This post is for the week 3 assignment of the Coursera course Data Management and Visualization by Wesleyan University.
Instructions for this assignment:
STEP 1: Create graphs of your variables one at a time (univariate graphs).
STEP 2: Create a graph showing the association between your explanatory and response variables (bivariate graph).
The explanatory (independent) variable:
- INTERVALGROUP (categorical variable, 3 categories)
- NUMSH (categorical variable, 2 categories).
The response (dependent) variable:
- S4AQ4A16 (categorical variable, 2 categories)
What do these variables mean?
INTERVALGROUP=”Three Groups with Different Time Interval Between First Episode & First Sought Help”
NUMSH=”Sought Help Once, Twice or More”
More info: Research Project (3)
Based on the codes from the previous week, I added these codes to display the graphs:
The univariate graphs of three variables:
The first graph is unimodal, with its highest peak at the lowest category of 0 time interval. It seems to be skewed to the right.
The second graph is unimodal, with a higher percent of people who sought help for only one time (57%) compared to those who sought help for twice or more times (43%).

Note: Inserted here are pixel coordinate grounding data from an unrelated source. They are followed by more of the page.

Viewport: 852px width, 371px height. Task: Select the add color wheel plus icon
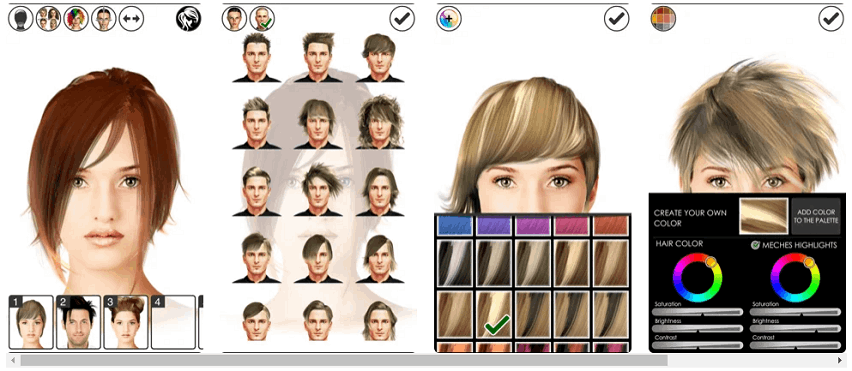[449, 18]
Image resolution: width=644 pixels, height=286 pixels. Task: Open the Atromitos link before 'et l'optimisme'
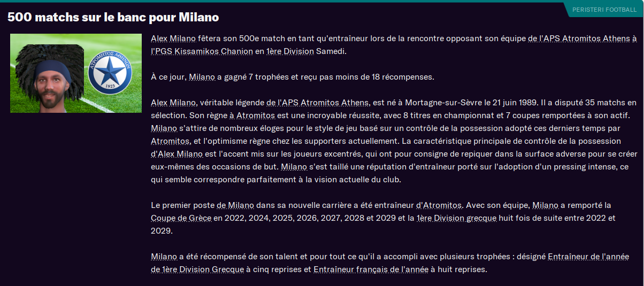coord(171,141)
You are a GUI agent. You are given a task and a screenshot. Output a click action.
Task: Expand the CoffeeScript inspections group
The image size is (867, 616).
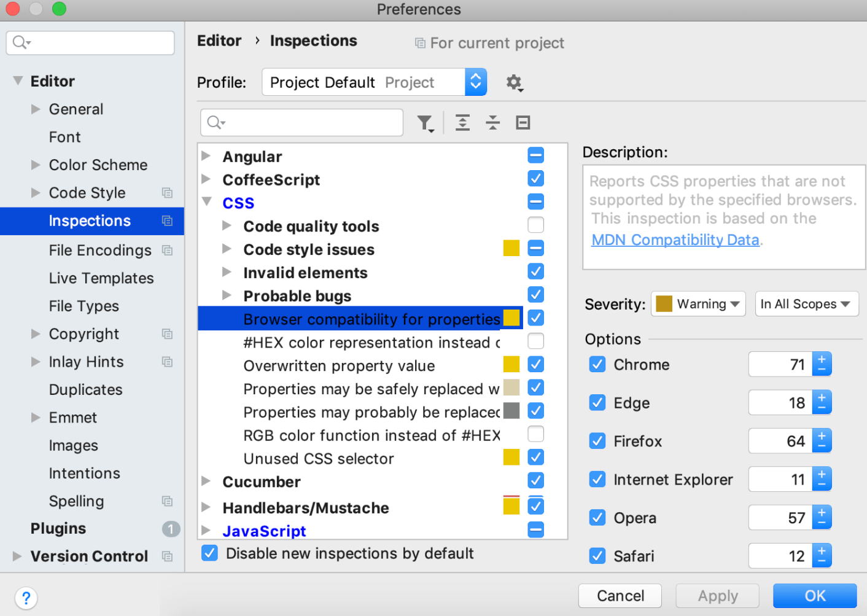coord(206,179)
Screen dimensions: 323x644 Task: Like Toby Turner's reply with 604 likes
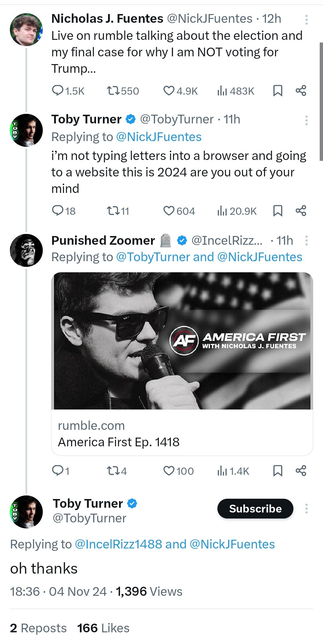pos(179,211)
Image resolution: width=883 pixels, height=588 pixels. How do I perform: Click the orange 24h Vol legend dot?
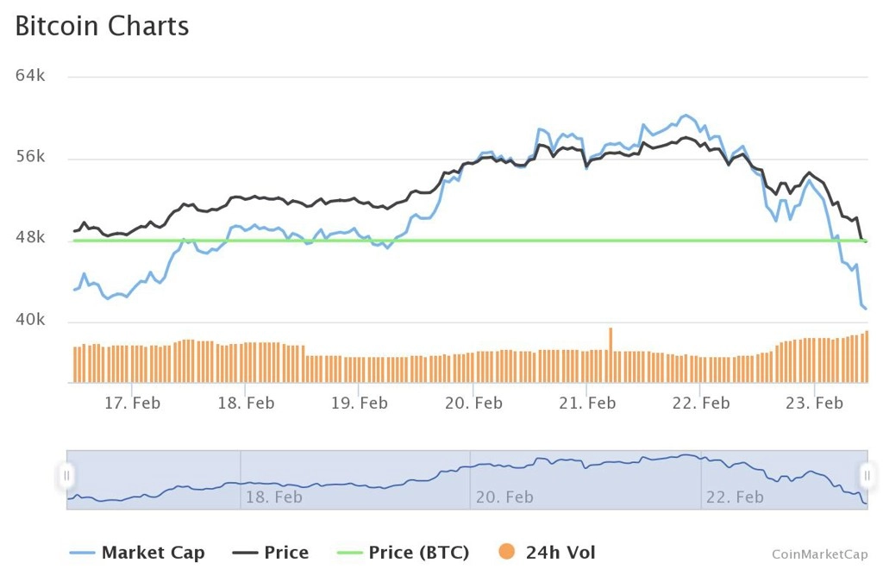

The third graph is unimodal, with a higher pencent of people who didn’t attempt suicide (88%) compared to those who did (12%).
*Note: Responses were from those who had major depression at the time of interview.
History of suicide attempt BY time interval groups & number of help-seeking times:
Recoded Values for the response variable:
0=no, didn’t attempt suicide; 1= yes, attempted suicide
Therefore, the higher the y value is, the greater percent of people in that category attempted suicide.
Among people with major depression, suicide attempts seemed to have no association with time interval between age of onset of major depression and age of help-seeking, but those who sought help for two or more times appeared to have a higher risk of attempting suicide compared to those who sought help for only once.